Deinner Ordóñez

Personal information
- Full name: Deinner Eliut Ordóñez Corozo
- Date of birth: 29 October 2009 (age 16)
- Place of birth: Esmeraldas, Ecuador
- Height: 1.88 m (6 ft 2 in)
- Position: Centre-back

Team information
- Current team: Independiente del Valle
- Number: 50

Youth career
- Independiente del Valle

International career^{‡}
- Years: Team / Apps / (Gls)
- 2024: Ecuador U15 / 9 / (1)
- 2025–: Ecuador U17 / 7 / (1)
- 2025–: Ecuador U20 / 4 / (0)

= Deinner Ordóñez =

Ecuadorian footballer (born 2009)

Deinner Eliut Ordóñez Corozo (born 29 October 2009) is an Ecuadorian footballer who currently plays as a centre-back for Independiente Del Valle.

==Club career==
Ordóñez' impressive performances in Independiente Del Valle's academy earned him promotion to the club's under-17 side at the age of fourteen. In April 2025, he was linked with a move to English Premier League side Liverpool.

In November 2025, it was reported that Chelsea had reached an agreement in principle to sign Ordóñez, with the defender expected to join the club when he becomes eligible in January 2028.

==International career==
At the age of fourteen, Ordóñez was called up to the Ecuador under-17 side for microcycles in 2024. Later in the same year he was called up to the nation's under-15 side for the 2023 South American U-15 Championship, held in October 2024.

Despite only being fifteen at the time, Ordóñez was called up to Ecuador's under-20 side for the 2025 South American U-20 Championship in January 2025, replacing Diogo Bagüí, who withdrew through injury. He started in Ecuador's opening game against Bolivia, helping his team to a 2–1 win, and becoming Ecuador's youngest ever player at the competition.
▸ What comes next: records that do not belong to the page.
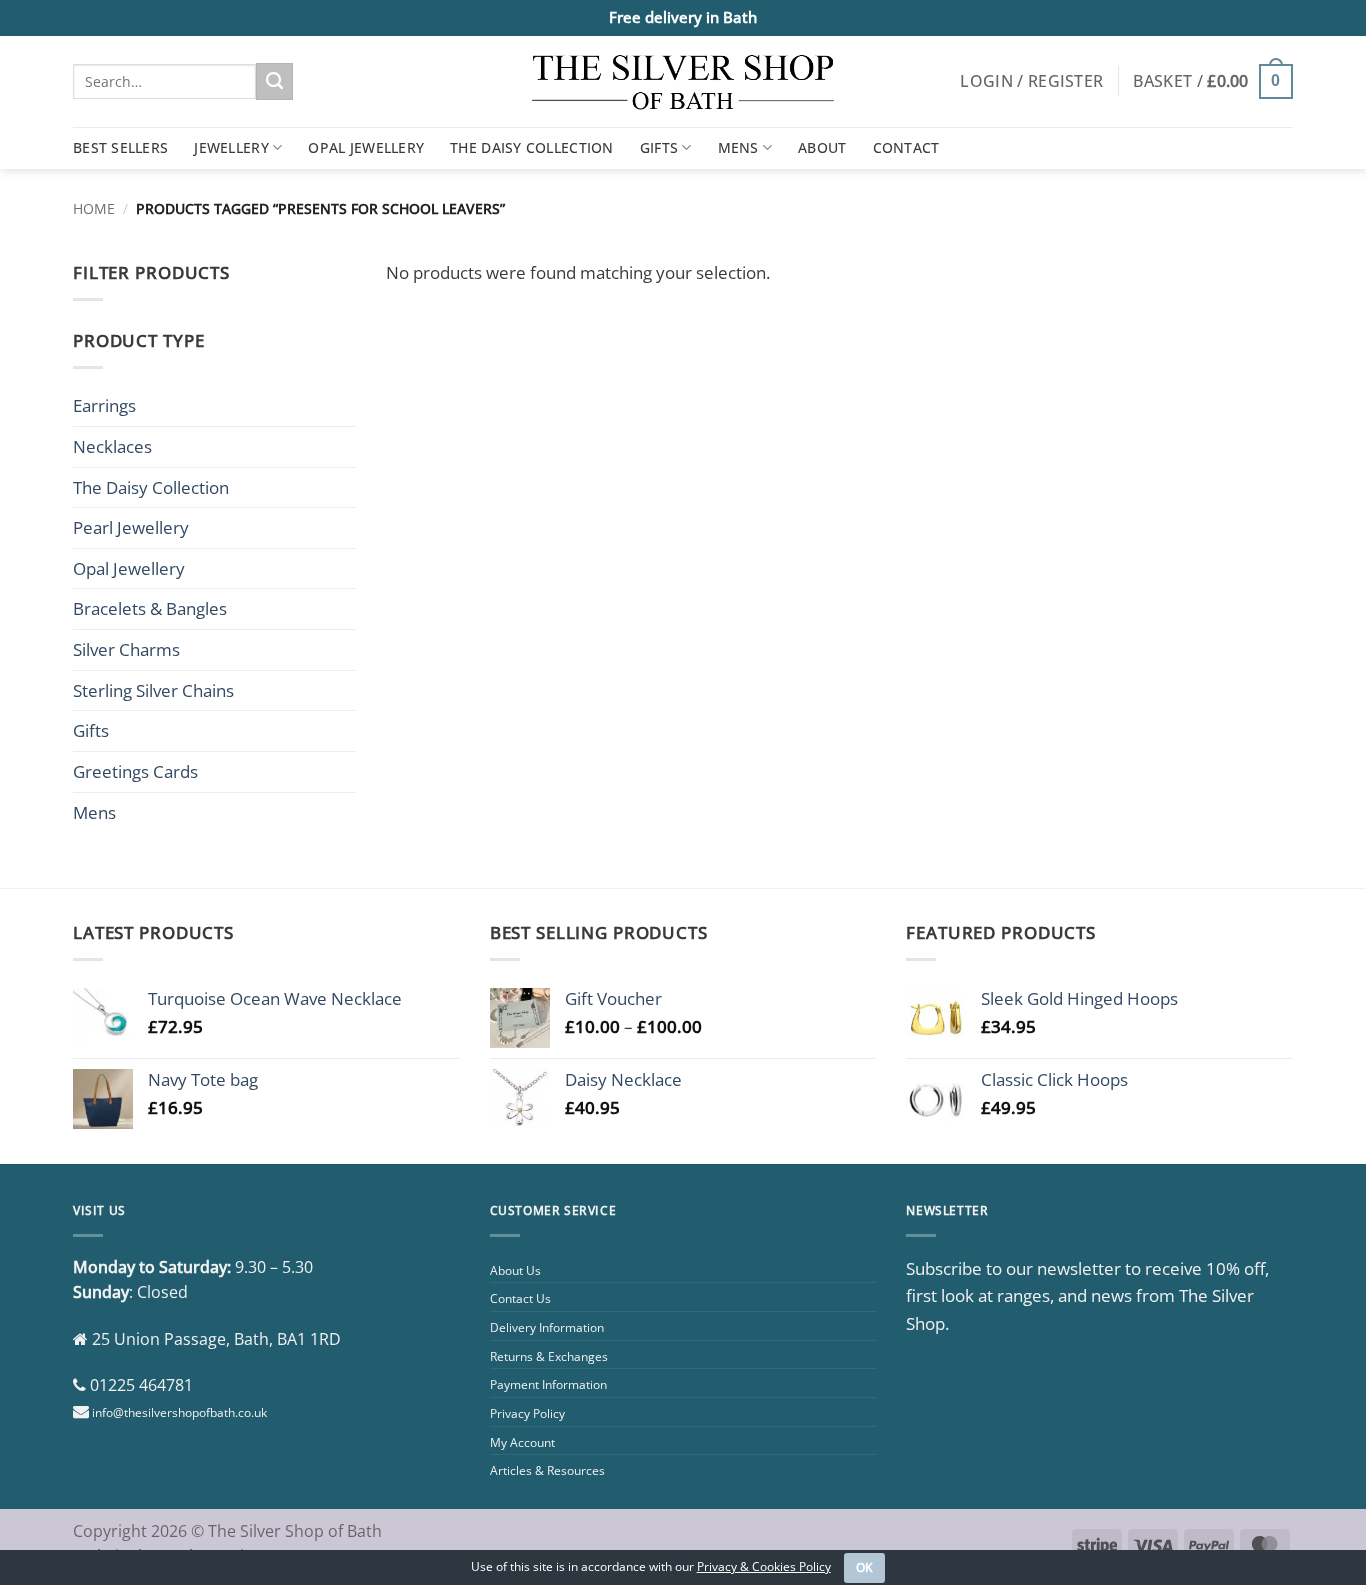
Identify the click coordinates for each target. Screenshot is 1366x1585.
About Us (515, 1270)
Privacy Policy (527, 1413)
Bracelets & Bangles (150, 608)
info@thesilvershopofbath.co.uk (179, 1412)
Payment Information (548, 1384)
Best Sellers (120, 147)
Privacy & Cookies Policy (764, 1566)
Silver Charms (126, 649)
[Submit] (274, 81)
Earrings (104, 405)
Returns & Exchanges (549, 1356)
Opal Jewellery (366, 147)
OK (865, 1567)
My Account (522, 1442)
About (822, 147)
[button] (1031, 81)
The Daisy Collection (532, 147)
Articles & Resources (547, 1470)
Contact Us (520, 1298)
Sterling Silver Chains (153, 690)
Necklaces (112, 446)
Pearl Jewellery (131, 527)
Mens (738, 147)
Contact (906, 147)
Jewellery (231, 147)
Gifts (659, 147)
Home (94, 208)
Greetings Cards (135, 771)
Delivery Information (547, 1327)
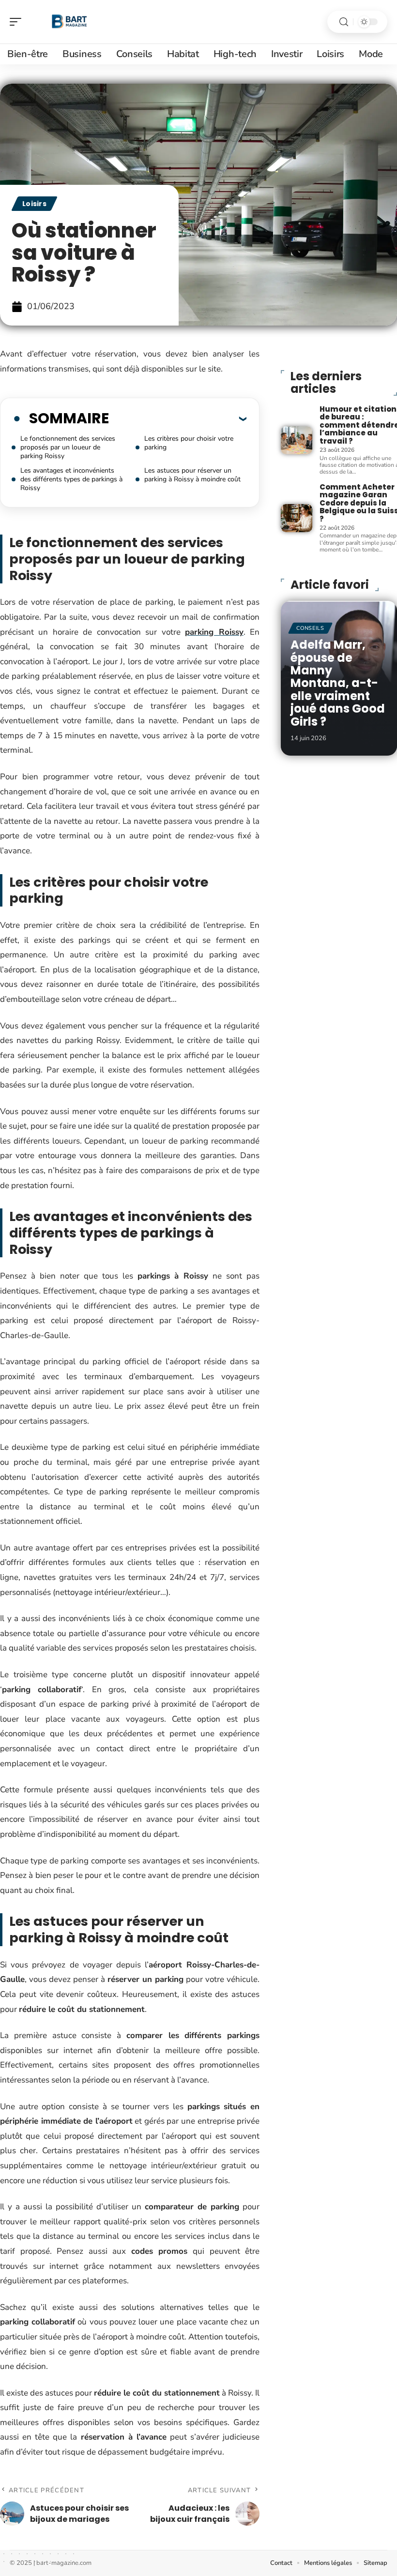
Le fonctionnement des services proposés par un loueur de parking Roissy (67, 447)
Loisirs (34, 203)
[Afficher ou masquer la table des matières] (177, 418)
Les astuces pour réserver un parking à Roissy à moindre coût (192, 475)
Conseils (310, 628)
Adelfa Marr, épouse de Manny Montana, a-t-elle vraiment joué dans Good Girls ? (337, 683)
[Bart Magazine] (69, 22)
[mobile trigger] (18, 22)
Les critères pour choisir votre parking (188, 443)
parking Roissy (214, 632)
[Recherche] (344, 22)
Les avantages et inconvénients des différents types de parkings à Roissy (71, 479)
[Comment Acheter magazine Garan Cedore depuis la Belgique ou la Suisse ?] (296, 518)
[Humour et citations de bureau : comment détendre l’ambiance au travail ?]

In March of the same year, he was called up to the under-17 squad ahead of the 2025 South American U-17 Championship. In Ecuador's opening game against Uruguay, Ordóñez impressed with his performance in the 4–0 win.

==Style of play==
A tall centre-back, Ordóñez is noted for his pace, strength and heading ability. Ordóñez is a modern, ball-playing centre-back who blends a tall, athletic frame with technical composure. He is known for initiating attacks by carrying the ball from the back and is adept with both feet, giving him a wide passing range.